No tengo que tomar una decisión, la puerta del lavabo vuelve abrirse dejando salir una nueva ráfaga de música y a otro muchacho de ojos colorados con un proyecto de bigote bajo una nariz semítica enorme. No lleva chaleco naranja, sí corbata y más identificaciones colgando del cuello. Su mirada de sorpresa es un poema al vernos a los dos allí. Yo, como hasta ahora me ha funcionado, le sonrío, que parece que es lo mejor que sé hacer, y él me devuelve una sonrisa franca y grande antes de enfrascarse con su amigo en una conversación de frases cortas en la lengua rasposa de antes. Al final llegan a algún tipo de consenso, el walkie continúa en la funda y Chaleco Naranja se da la vuelta y se marcha con un gesto de aquí te las apañes, que para eso eres el jefe. El Señor Corbata parece aliviado y me anima a seguirle.

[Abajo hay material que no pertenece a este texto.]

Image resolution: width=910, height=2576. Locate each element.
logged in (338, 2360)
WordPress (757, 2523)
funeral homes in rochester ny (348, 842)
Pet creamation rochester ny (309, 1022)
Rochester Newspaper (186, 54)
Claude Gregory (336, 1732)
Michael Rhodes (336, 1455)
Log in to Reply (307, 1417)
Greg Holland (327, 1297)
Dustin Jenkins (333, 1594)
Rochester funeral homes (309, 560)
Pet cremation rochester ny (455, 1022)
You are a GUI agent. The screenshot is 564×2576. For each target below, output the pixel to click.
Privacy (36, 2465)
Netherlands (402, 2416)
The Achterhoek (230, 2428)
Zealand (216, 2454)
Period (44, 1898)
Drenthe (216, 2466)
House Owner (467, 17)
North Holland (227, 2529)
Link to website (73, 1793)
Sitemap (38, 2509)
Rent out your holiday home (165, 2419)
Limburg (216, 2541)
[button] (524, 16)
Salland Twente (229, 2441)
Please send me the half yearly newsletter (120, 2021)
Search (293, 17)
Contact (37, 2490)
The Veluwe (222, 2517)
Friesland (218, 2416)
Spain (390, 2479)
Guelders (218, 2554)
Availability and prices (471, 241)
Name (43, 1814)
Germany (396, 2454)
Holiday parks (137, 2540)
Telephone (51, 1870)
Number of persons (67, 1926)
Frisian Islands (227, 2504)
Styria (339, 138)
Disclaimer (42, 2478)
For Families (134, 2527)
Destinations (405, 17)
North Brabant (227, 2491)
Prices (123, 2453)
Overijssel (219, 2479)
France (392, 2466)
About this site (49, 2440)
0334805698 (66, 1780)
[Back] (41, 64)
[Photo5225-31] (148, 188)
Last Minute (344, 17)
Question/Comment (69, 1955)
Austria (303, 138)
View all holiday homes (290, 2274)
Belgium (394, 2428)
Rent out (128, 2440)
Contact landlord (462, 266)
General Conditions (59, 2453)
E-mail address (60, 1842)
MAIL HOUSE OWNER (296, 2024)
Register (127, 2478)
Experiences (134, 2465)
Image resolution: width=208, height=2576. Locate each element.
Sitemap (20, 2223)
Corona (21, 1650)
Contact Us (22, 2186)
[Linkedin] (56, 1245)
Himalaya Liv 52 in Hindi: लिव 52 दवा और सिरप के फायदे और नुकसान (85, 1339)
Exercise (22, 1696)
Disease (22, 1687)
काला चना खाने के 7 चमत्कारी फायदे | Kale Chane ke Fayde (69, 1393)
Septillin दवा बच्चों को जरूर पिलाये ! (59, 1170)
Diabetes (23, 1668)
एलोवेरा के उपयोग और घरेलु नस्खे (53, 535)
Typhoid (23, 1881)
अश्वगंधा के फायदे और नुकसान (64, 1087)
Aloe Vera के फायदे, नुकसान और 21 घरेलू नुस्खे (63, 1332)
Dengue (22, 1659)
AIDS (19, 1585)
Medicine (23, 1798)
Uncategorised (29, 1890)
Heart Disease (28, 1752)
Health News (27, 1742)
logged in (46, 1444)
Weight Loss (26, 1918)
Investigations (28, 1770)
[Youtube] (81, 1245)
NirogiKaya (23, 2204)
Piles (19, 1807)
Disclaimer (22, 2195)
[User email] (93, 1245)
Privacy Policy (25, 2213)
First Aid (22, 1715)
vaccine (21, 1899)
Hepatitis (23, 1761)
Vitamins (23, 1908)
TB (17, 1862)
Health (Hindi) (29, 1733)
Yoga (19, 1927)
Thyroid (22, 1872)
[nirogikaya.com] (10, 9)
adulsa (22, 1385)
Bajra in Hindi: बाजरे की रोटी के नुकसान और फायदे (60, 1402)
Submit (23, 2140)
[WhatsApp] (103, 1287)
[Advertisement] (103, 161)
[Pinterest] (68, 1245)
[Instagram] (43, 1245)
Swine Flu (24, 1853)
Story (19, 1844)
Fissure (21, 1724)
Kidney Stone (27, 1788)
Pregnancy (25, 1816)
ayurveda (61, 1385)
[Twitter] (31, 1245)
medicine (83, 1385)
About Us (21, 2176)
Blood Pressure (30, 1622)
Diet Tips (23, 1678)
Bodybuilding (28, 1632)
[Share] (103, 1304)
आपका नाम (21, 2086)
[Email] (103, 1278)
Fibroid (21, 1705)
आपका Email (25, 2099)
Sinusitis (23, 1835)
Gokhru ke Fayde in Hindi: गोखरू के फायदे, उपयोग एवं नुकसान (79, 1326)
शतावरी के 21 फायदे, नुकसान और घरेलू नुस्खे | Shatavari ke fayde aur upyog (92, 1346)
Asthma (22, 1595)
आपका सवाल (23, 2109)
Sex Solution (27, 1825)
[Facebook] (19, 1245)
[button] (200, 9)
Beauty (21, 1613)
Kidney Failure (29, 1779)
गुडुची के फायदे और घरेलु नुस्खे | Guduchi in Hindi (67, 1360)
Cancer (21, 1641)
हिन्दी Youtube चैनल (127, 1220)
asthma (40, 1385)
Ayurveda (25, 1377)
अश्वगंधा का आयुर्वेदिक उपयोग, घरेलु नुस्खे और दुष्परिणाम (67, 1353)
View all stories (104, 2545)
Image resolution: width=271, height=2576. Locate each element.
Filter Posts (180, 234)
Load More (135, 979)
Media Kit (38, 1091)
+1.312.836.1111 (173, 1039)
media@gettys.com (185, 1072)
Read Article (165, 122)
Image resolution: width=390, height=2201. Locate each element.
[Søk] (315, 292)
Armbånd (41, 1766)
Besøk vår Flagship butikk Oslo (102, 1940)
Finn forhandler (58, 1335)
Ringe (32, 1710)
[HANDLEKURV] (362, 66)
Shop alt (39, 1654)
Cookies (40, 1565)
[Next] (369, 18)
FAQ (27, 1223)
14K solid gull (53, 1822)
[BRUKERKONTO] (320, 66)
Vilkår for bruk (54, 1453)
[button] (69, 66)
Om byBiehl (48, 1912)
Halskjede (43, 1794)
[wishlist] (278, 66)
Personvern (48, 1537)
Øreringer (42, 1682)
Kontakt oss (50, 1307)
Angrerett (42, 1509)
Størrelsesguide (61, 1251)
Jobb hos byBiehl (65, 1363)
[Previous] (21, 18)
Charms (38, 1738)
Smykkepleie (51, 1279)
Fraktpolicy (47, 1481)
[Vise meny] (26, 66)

Minutos después hemos recorrido un laberinto de pasillos; parado en la máquina de Coca Cola de empleados -¡es más barata!-, hablado de fútbol (sí, el gran rival ha ganado este año, pero solo por un punto. No, no se puede construir un equipo de fútbol solo con dinero y Alá, el misericordioso, ilumine en este punto al Jeque) y nos hemos despedido en la zona de embarque.

El mulá comienza a llamar a la oración por megafonía. Las pantallas informan de retrasos en todos los vuelos, sin especificar las causas. Los televisores muestran imágenes de restos humeantes de cosas, que espero no sean personas, intercalados con declaraciones de tipos jodidamente serios. Se vuelve a ir la luz, un murmullo enfadado brota de todas partes y luego solo queda el silencio, todos aguantamos la respiración. La luz regresa y un nuevo murmullo, esta vez de alivio, saluda su llegada. Consigo un asiento frente a una pantalla de información sabiendo que me queda una larga espera, pero que al final saldré de aquí, al menos esta vez.

Es entonces, sentado, mirando a mi alrededor, cuando soy consciente de que he entrado en el aeropuerto de forma ilegal, me he saltado los controles de seguridad y que no sé si esto será detectado por la computadora en el momento del embarque y me traerá problemas. Lo pienso intensamente durante un segundo y decido que no puedo hacer nada para remediarlo y paso, lo dejo para después. Después miro a mi alrededor y me pregunto, ¿cuántos de esos tipos a mi alrededor también lo han hecho? ¿Alguno lleva una bomba? Sé algo de bombas, sé que cualquiera puede fabricar una lo bastante potente para destruir un avión. ¿Por qué alguien puede querer destruir un avión? Se me ocurren unas cuantas respuestas que me parecen genéricas y acertadas: locura, patriotismo cosas así. Después se me ocurre preguntarme porque Chilaba Blanca consideró acertado dispararle a Bigotón. Las mismas respuestas genéricas me acuden a la mente, pero ahora no me parecen acertadas, ¿Por qué no me lo parecen?, ¿Por qué la ideología, cualquier ideología, debe deshacerse en contacto con el individuo? ¿Esto que pienso tiene algún sentido? Mucho después, cuando ya llevo una hora de vuelo, todavía me lo estoy preguntando.